A few weeks ago I decided to give Chrome a good ride on my main machine, a Debian Linux unstable. I use it a lot, every day, and I of course use my browser during a large portion of my time in front of it. I’m a long time Firefox fan and when I’ve heard and read other people converting I’ve always thought it’d be hard for me due to my heavy use of certain plugins, old habits and so on.
(Of course, in Debian lingo the browsers are actually called Chromium and Iceweasel, but I’ve decided to ignore that fact in this post.)
Here’s the story on how it went, what’s good with Chrome and what’s lacking in comparison to Firefox. As compared on my Linux box here.
Obvious benefints:
- Less wasted window/screen estate. The tabs up in the window title is brilliant.
- Faster. It’s generally faster in almost every aspect, but what’s most noticeable is when starting it.
- Less memory hungy. At times I’ve found my Firefox installation to spend an annoying amount of my precious RAM (I have 4GB installed) and even though I would expect Chrome’s a process-per-tab concept to be more expensive memory wise, I’ve had less such problems with it.
- The unified address/search bar, back to how Firefox once had it, is only sensible.
- In my Firefox I’ve had two minor quirks for a while that have annoyed me: 1) when I start to search for something, I get a few seconds “freeze” immediately after I’ve started searching. Like I enter a few letters, waaaaaaait, then I can continue. This is certainly nothing life-threatening or something I can’t live through but it is annoying. 2) I occasionally get problems with flash video playbacks that the video pause or studder, most often a few seconds into it. Chrome has not given me these quirks.

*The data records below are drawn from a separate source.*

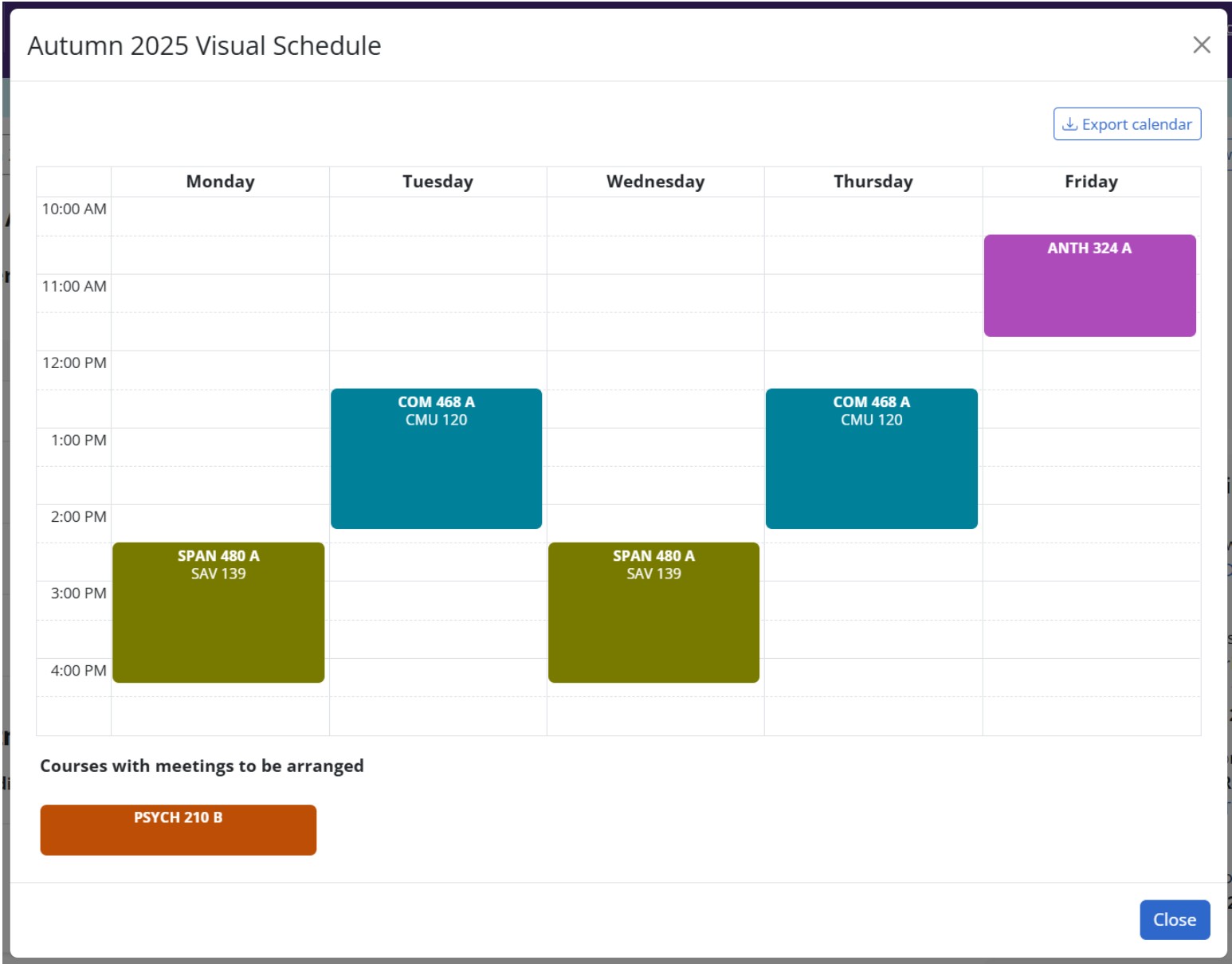The image size is (1232, 964).
Task: Click the 10:00 AM time label
Action: coord(73,209)
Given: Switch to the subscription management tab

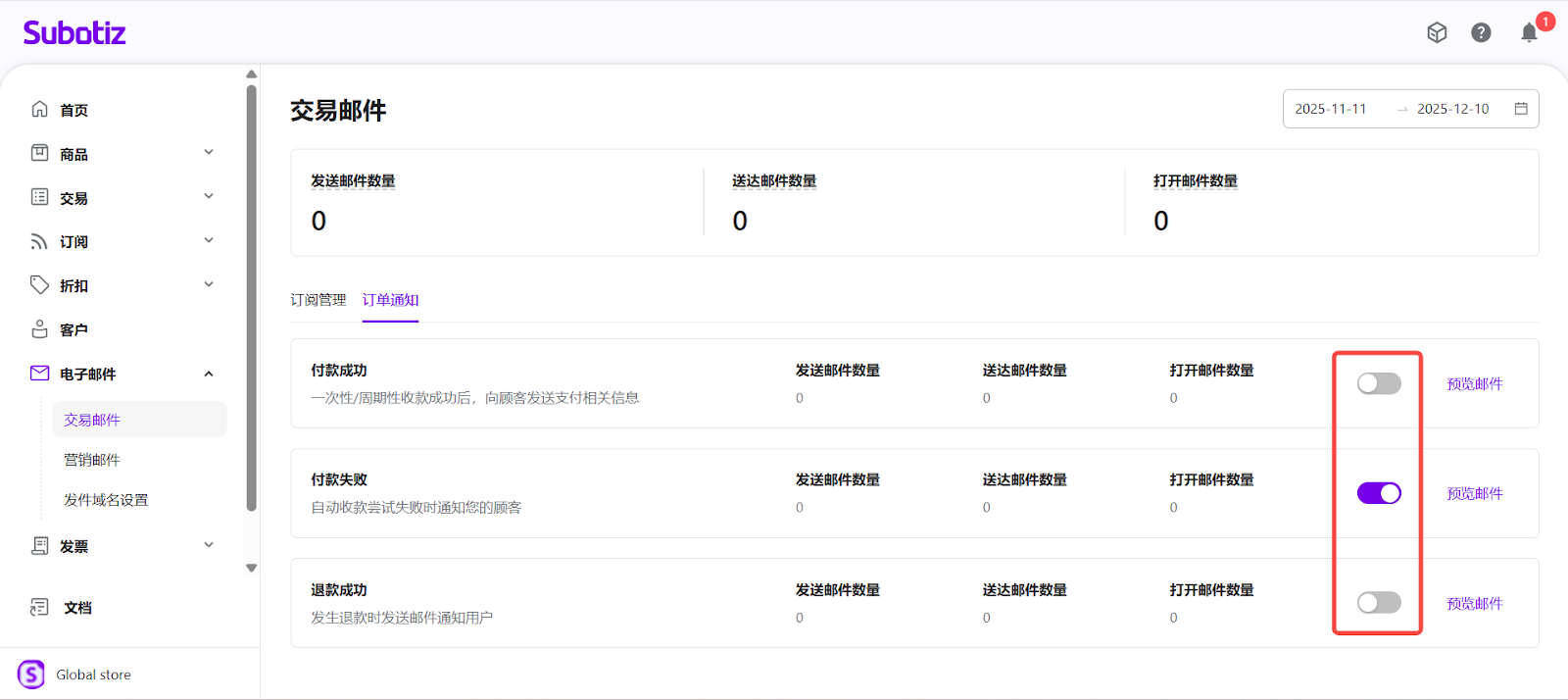Looking at the screenshot, I should click(318, 300).
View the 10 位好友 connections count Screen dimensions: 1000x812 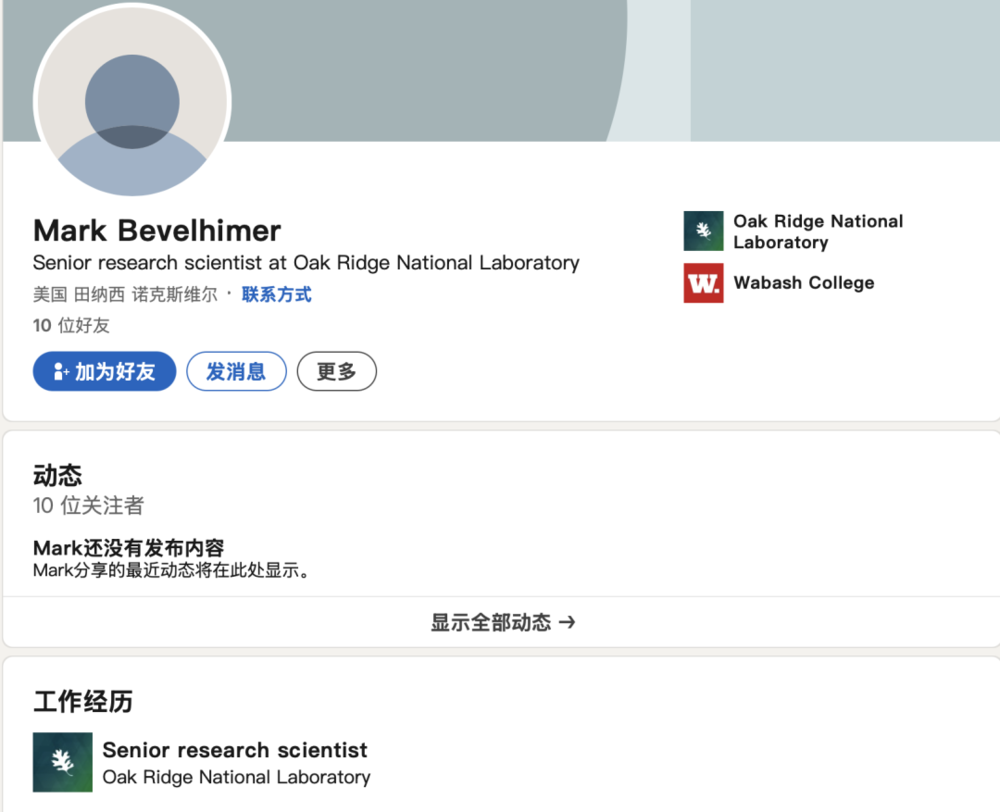[71, 325]
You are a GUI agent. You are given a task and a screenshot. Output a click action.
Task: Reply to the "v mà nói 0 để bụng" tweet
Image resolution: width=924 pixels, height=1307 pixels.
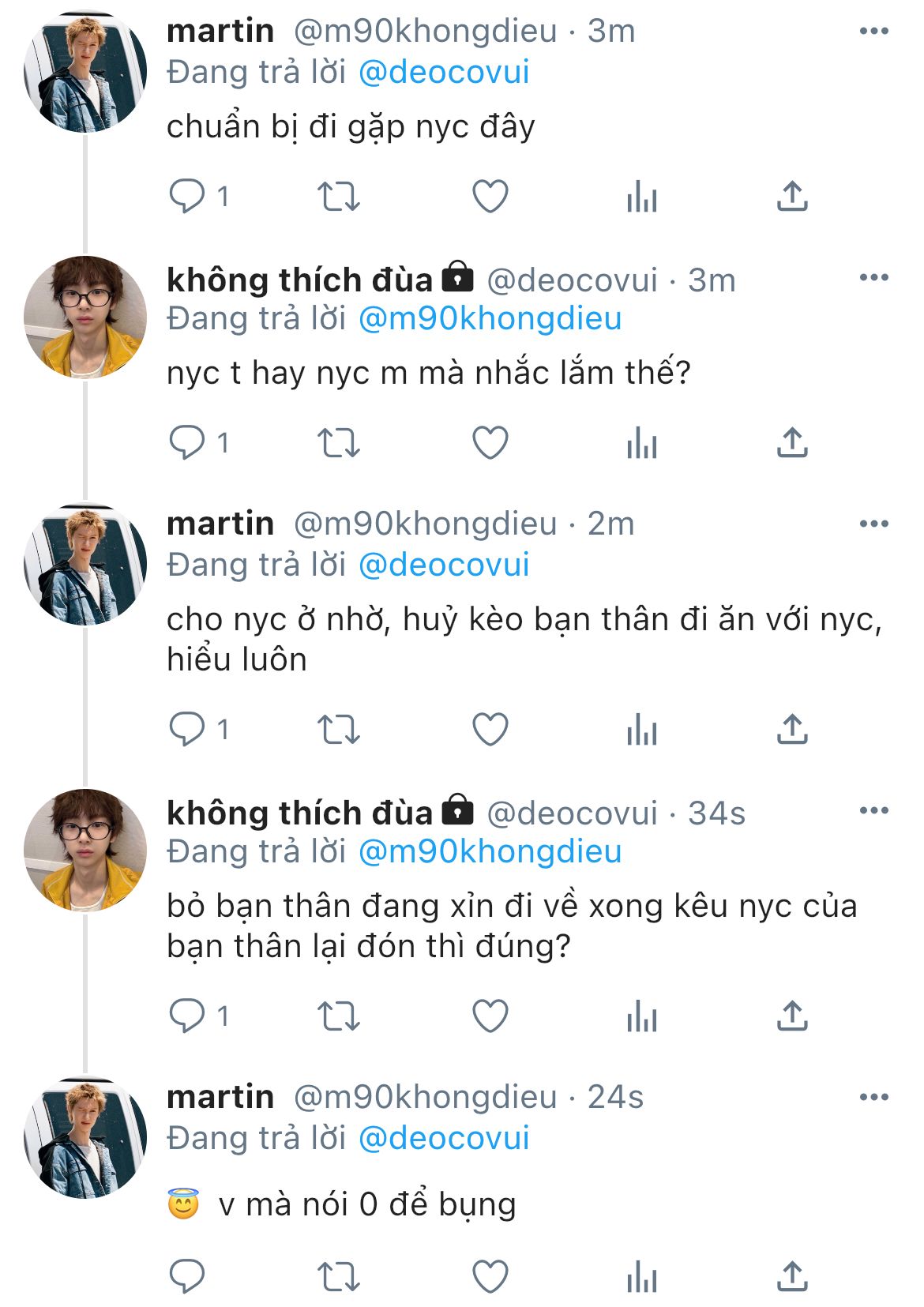point(187,1276)
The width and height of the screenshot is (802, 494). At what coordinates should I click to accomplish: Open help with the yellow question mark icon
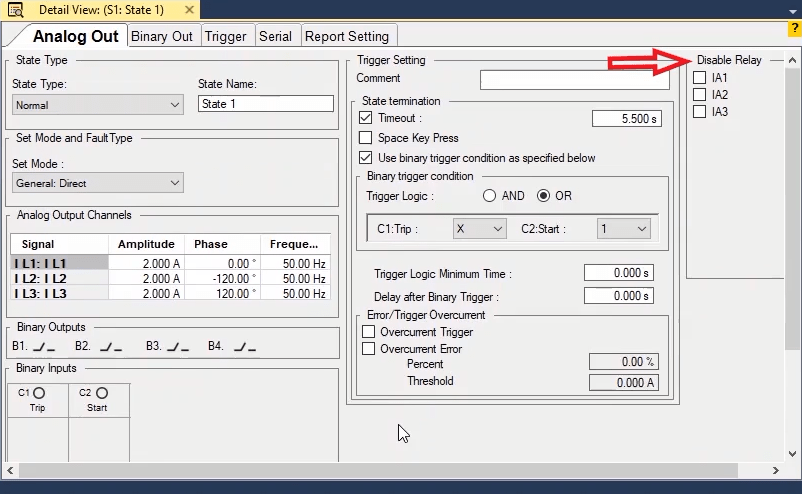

- Mailman! I administrate more than 20 mailing lists on the same host (cool.haxx.se) using mailman. Each list has its own URL and its own password. But Firefox just cannot remember them separately!!! These are pages I visit several times each day to ack or reject posts etc. Chrome remembers the passwords excellently for all the individual lists. This makes me a much happier person.
Problems I didn’t get:
- The adblock version for Chrome is as good. I’m not sure exactly how well they compare but I haven’t noticed anything that’s given me reason to get annoyed.
- The resizeable text edit areas in Chrome is excellent and removes the need for some of the fancier edit plugins in Firefox.
Things still nicer in Firefox:
- I love the plugin to force unknown content-types to still be displayed by the browser. Far too many resources are still done using the wrong one and Chrome’s only option is to save it locally and then force me to run a local tool to display the file. Sure, it works fine but when I want to do that on many files it gets tedious.
- In general Chrome, is a bit worse at handing content it doesn’t know about. I’ve managed to fiddle with my /etc/mozpluggerrc so that at least PDFs are now saved instead of saying “missing plug-in” but so far I’ve failed to get evince to display them directly. Even if it still is possible to make it happen, it is certainly a bit quirky to have to manually edit a text file to make it happen…
Conclusion
I’ll be running Chrome here now for a while!
Hi Daniel.
The -dev release of chrome displays PDFs just fine.
On a side note, I really wish it gets customizable keyboard shortcuts one day.
Aha, thanks! I’ll admit I’ve taken the lazy route and I’ve just installed whatever version Debian unstable gives me…
Chrome’s inability to display a feed just bothers me too much. If I just want to download one episode from a podcast feed, I just can’t do that easily in Chrome (if I add a Chrome extension to display feeds in a usable way, I can’t subscribe to them, because it changes the address!). Chrome won’t even display a feed icon to allow for feed discovery!
Also, Chrome has no real “Make Link” extension replacement, and I use that all the time. (There’s also no “Down Them All”, or “Nuke Anything”, and nothing is as powerful as “Firebug”.) The page info in Chrome is *really* thin.
Chrome does seem quite a bit faster, though. The sync is better. And the app store idea seems interesting.